Figure 2.

Intergenic trans-splicing events. A. Nested RT-PCR experiments revealed MLL-AF4 fusion transcripts in 10 different healthy volunteers (1-10). Sequence analysis of these PCR amplimers revealed exon-exon fusions between MLL exon 9 and AF4 exon 4 (A). In patient 8, MLL exon 8 was fused to AF4 exon 4 (B). W: water control; -RT: minus RT control; a 100 bp ladder was used as size marker. B. Nested RT-PCR experiments revealed no AF4-MLL fusion transcripts in the same volunteers (1-10). W: water control; P: positive control (C). C. 3-RACE experiments were used to identify intergenic transplicing products. For 3 out of the 5 tested genes trans-splicing products were identified.

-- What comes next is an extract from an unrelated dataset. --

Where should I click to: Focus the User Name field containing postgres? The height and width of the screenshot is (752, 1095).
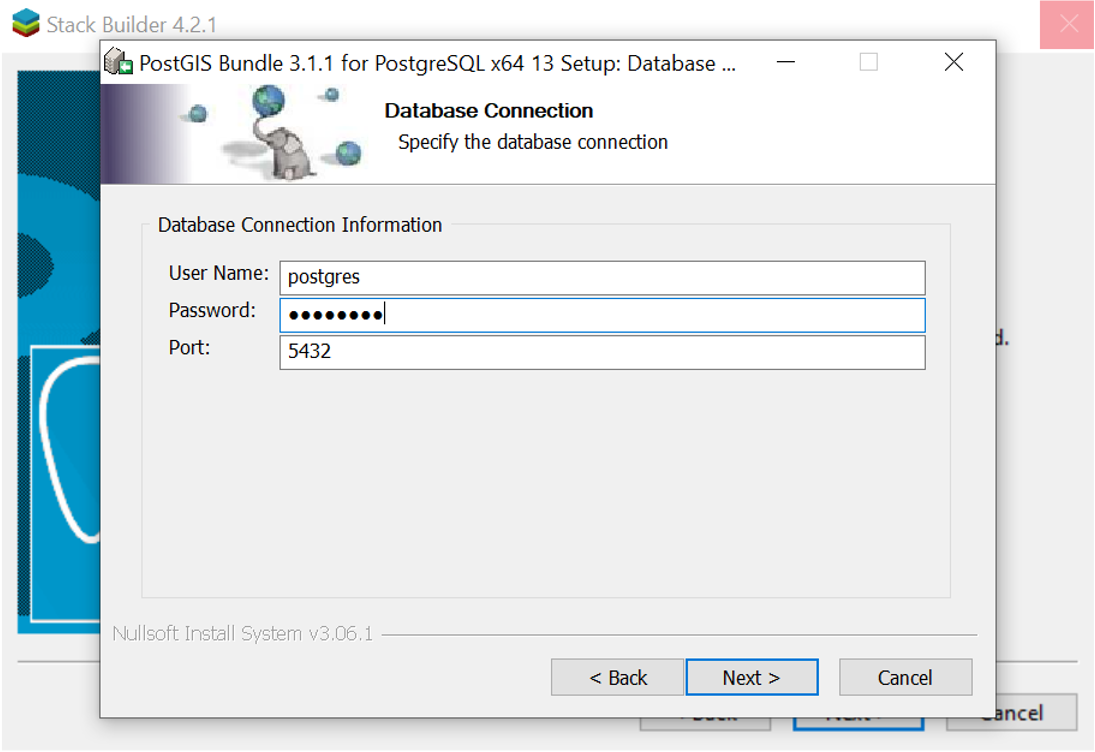coord(602,278)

Left: trans-splicing donor gene; middle: identified trans-splicing partner, listing the gene name (chromosome) and panel; the exon-exon-fusions between the trans-splicing partners are indicated by “::"; lower dashes between single exons indicate regularly spliced exon-exon boundaries in the identified transcripts. Exons designated with “a” or “b” represent cryptic exons normally not used for regular splicing events; right panels I-VII: RT-PCR experiments to validate the presence of the identified intergenic trans-splicing events in 3 additional healthy volunteers (a-c); M: size marker (100 bp ladder). D. Presence of the NPM-ALK fusion transcript in investigated healthy volunteers (1-10; D).